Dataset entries

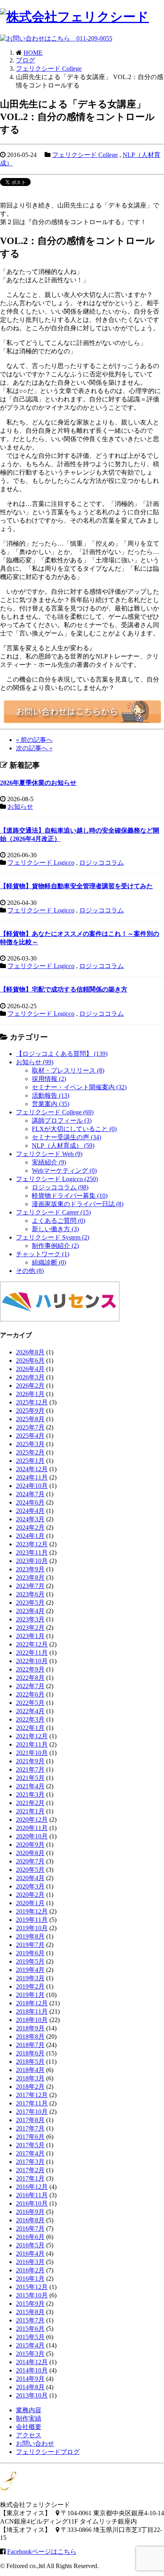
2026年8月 (30, 1352)
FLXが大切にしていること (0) (74, 1128)
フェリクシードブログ (48, 2451)
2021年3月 (30, 1794)
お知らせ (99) (34, 1062)
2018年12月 (32, 2003)
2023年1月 (30, 1636)
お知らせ (20, 806)
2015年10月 (32, 2295)
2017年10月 (32, 2111)
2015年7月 (30, 2320)
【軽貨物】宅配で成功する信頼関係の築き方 (63, 989)
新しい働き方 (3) (55, 1229)
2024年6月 (30, 1502)
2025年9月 (30, 1410)
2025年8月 (30, 1419)
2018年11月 (32, 2011)
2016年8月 (30, 2220)
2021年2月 (30, 1802)
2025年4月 (30, 1435)
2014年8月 (30, 2387)
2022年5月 (30, 1702)
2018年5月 (30, 2061)
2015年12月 (32, 2287)
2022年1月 (30, 1727)
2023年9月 (30, 1569)
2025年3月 (30, 1444)
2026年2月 (30, 1385)
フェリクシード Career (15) (53, 1212)
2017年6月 (30, 2136)
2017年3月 (30, 2161)
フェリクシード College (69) (55, 1112)
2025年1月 (30, 1460)
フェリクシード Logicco (41, 862)
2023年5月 (30, 1602)
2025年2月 (30, 1452)
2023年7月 (30, 1585)
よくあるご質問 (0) (58, 1220)
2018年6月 (30, 2053)
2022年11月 (32, 1652)
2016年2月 (30, 2270)
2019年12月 (32, 1911)
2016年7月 (30, 2228)
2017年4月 (30, 2153)
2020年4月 (30, 1878)
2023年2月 (30, 1627)
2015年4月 (30, 2345)
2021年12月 (32, 1736)
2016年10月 (32, 2203)
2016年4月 (30, 2253)
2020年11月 (32, 1828)
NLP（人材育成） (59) (63, 1145)
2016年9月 (30, 2211)
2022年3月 (30, 1719)
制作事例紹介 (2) (55, 1245)
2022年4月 (30, 1711)
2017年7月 (30, 2128)
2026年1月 (30, 1394)
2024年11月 (32, 1477)
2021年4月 (30, 1786)
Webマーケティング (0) (64, 1170)
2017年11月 (32, 2103)
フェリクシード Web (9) (49, 1153)
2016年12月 (32, 2186)
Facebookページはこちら (41, 2551)
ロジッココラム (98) (60, 1187)
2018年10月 (32, 2019)
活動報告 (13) (50, 1095)
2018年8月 (30, 2036)
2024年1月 (30, 1535)
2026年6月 (30, 1360)
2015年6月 (30, 2328)
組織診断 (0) (49, 1262)
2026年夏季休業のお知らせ (38, 782)
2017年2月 (30, 2170)
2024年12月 (32, 1469)
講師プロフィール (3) (62, 1120)
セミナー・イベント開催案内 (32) (79, 1087)
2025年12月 (32, 1402)
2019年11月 (32, 1919)
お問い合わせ (35, 2443)
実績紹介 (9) (49, 1162)
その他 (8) (30, 1270)
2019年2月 (30, 1986)
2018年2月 (30, 2086)
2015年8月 (30, 2312)
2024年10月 (32, 1485)
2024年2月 (30, 1527)
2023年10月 (32, 1560)
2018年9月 (30, 2028)
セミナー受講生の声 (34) (66, 1137)
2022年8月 (30, 1677)
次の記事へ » (34, 748)
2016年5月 (30, 2245)
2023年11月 (32, 1552)
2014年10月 (32, 2370)
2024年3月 (30, 1519)
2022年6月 (30, 1694)
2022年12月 (32, 1644)
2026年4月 (30, 1368)
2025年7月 (30, 1427)
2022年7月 (30, 1686)
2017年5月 (30, 2145)
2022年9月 (30, 1669)
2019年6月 (30, 1953)
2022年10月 (32, 1661)
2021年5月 (30, 1777)
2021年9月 (30, 1761)
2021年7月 (30, 1769)
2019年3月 (30, 1978)
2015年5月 (30, 2337)
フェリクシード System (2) (52, 1237)
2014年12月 (32, 2362)
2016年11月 (32, 2195)
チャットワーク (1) (42, 1254)
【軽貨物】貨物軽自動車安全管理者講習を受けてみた (76, 886)
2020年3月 (30, 1886)
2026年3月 (30, 1377)
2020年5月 (30, 1869)
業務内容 (28, 2410)
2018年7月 (30, 2044)
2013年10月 (32, 2395)
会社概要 (28, 2426)
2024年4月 (30, 1510)
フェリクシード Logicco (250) (57, 1179)
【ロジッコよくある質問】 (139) (61, 1053)
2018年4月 (30, 2070)
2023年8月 (30, 1577)
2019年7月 (30, 1944)
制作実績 (28, 2418)
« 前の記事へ (34, 739)
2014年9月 (30, 2378)
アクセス (28, 2435)
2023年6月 (30, 1594)
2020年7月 (30, 1861)
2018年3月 (30, 2078)
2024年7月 (30, 1494)
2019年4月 (30, 1969)
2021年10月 (32, 1752)
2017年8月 (30, 2120)
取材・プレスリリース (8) (68, 1070)
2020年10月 (32, 1836)
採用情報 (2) (49, 1078)
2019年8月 (30, 1936)
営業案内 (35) (50, 1103)
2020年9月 (30, 1844)
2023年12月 (32, 1544)
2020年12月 (32, 1819)
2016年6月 (30, 2236)
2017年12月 (32, 2095)
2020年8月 (30, 1853)
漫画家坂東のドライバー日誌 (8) (77, 1204)
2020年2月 (30, 1894)
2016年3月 (30, 2261)
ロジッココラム (101, 862)
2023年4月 (30, 1611)
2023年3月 (30, 1619)
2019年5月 (30, 1961)
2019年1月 (30, 1994)
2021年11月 (32, 1744)
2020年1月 (30, 1903)
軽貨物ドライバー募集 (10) (69, 1195)
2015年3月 (30, 2353)
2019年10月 (32, 1928)
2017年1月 (30, 2178)
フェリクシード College (85, 154)
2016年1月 (30, 2278)
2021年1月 (30, 1811)
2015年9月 (30, 2303)
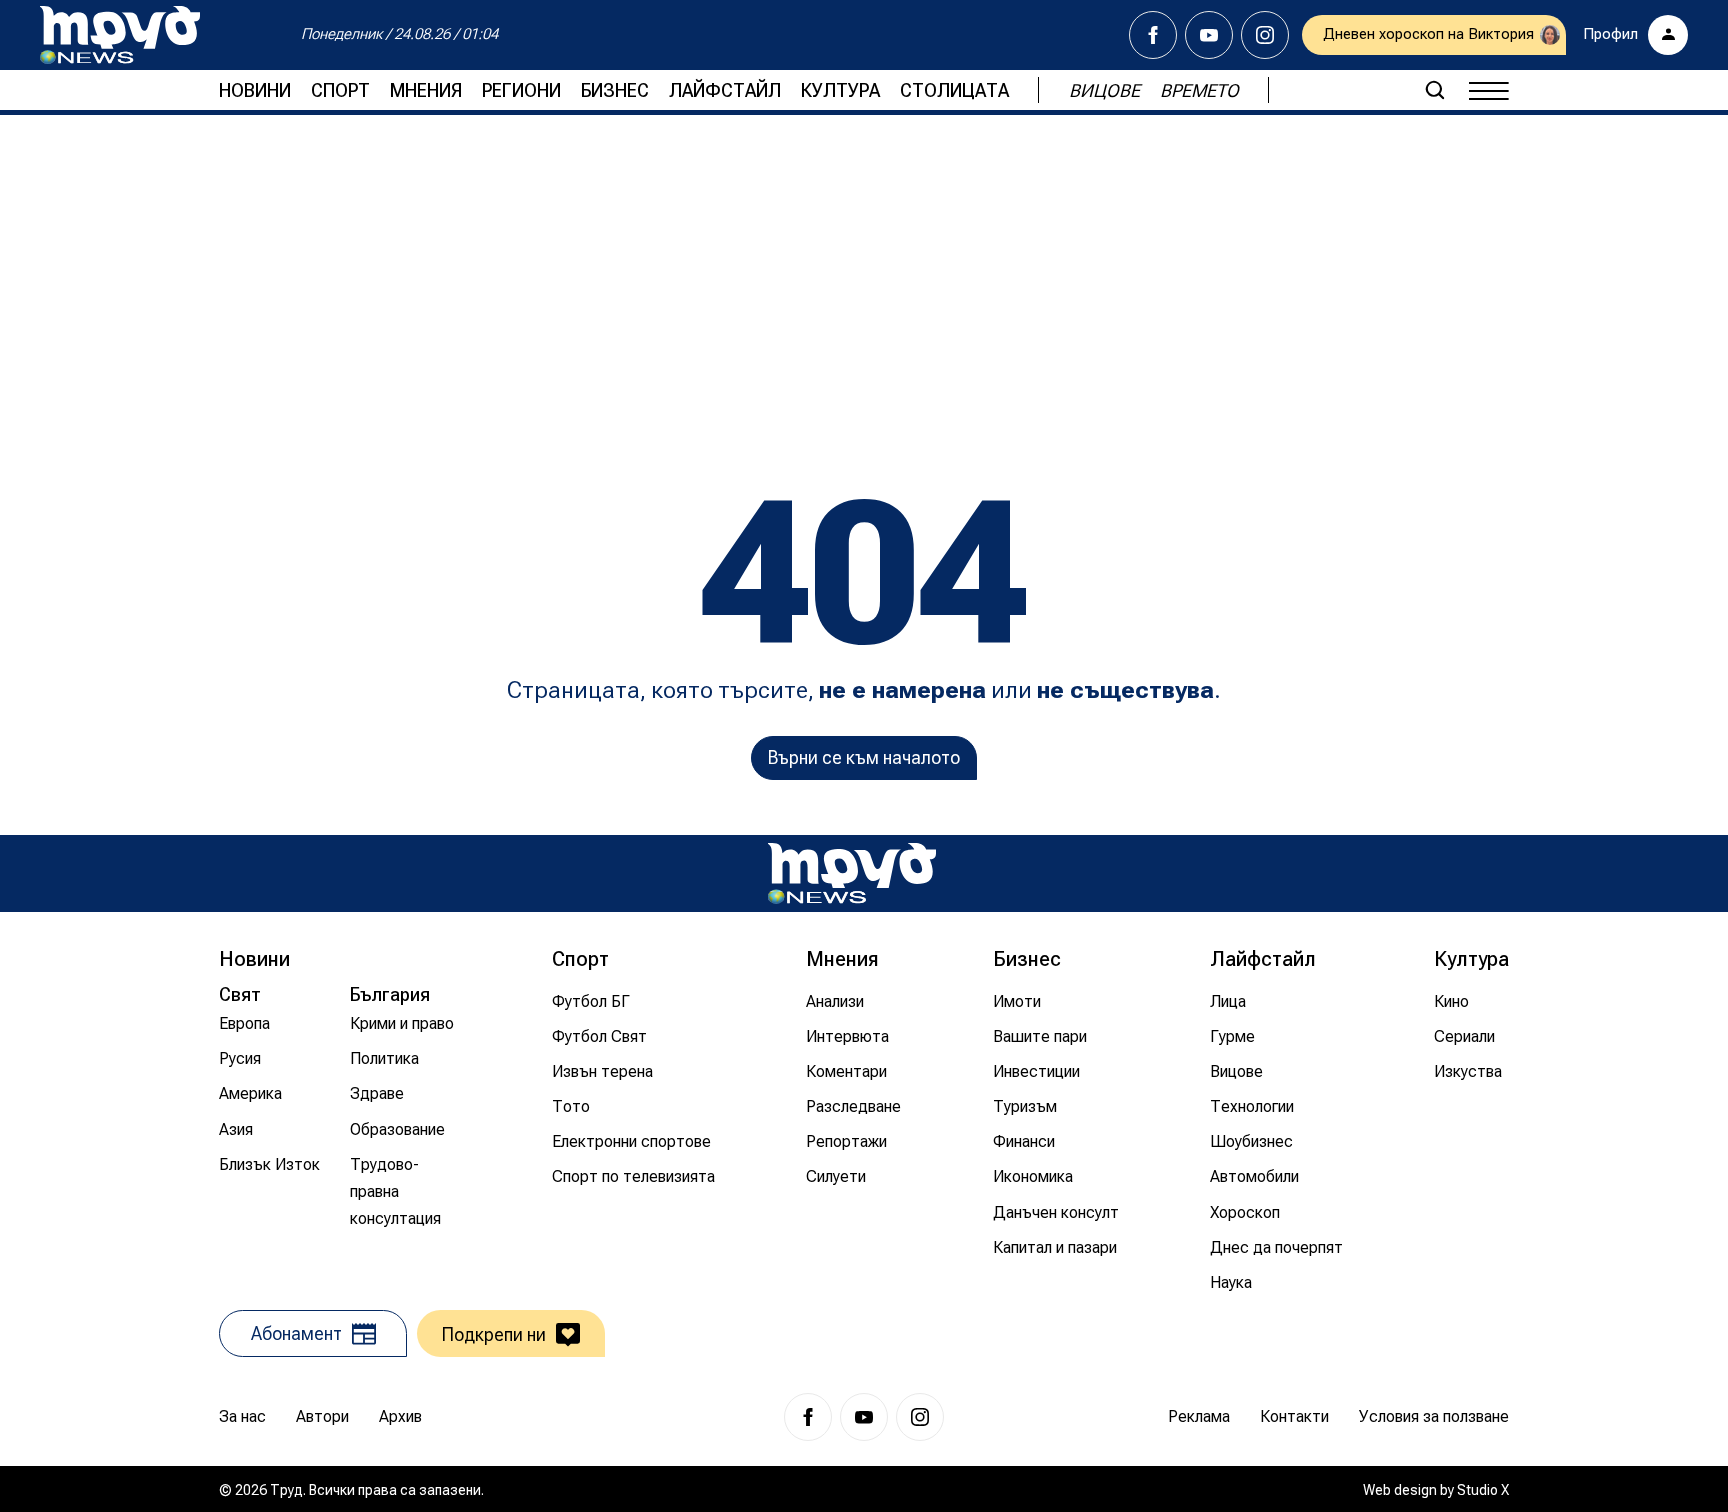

__Action item__
As the answer, set down only the lines from the data above between the one holding "セミナー受講生の声 (34) (66, 1137)" and the one holding "2019年3月 (30, 1978)", inclusive, exactly as they read.

__The answer__
セミナー受講生の声 (34) (66, 1137)
2022年8月 (30, 1677)
次の記事へ » (34, 748)
2016年5月 (30, 2245)
2023年11月 (32, 1552)
2014年10月 (32, 2370)
2024年3月 (30, 1519)
2022年6月 (30, 1694)
2022年12月 (32, 1644)
2026年4月 (30, 1368)
2025年7月 (30, 1427)
2022年7月 (30, 1686)
2017年5月 (30, 2145)
2022年9月 (30, 1669)
2019年6月 (30, 1953)
2022年10月 (32, 1661)
2021年5月 (30, 1777)
2021年9月 (30, 1761)
2021年7月 (30, 1769)
2019年3月 (30, 1978)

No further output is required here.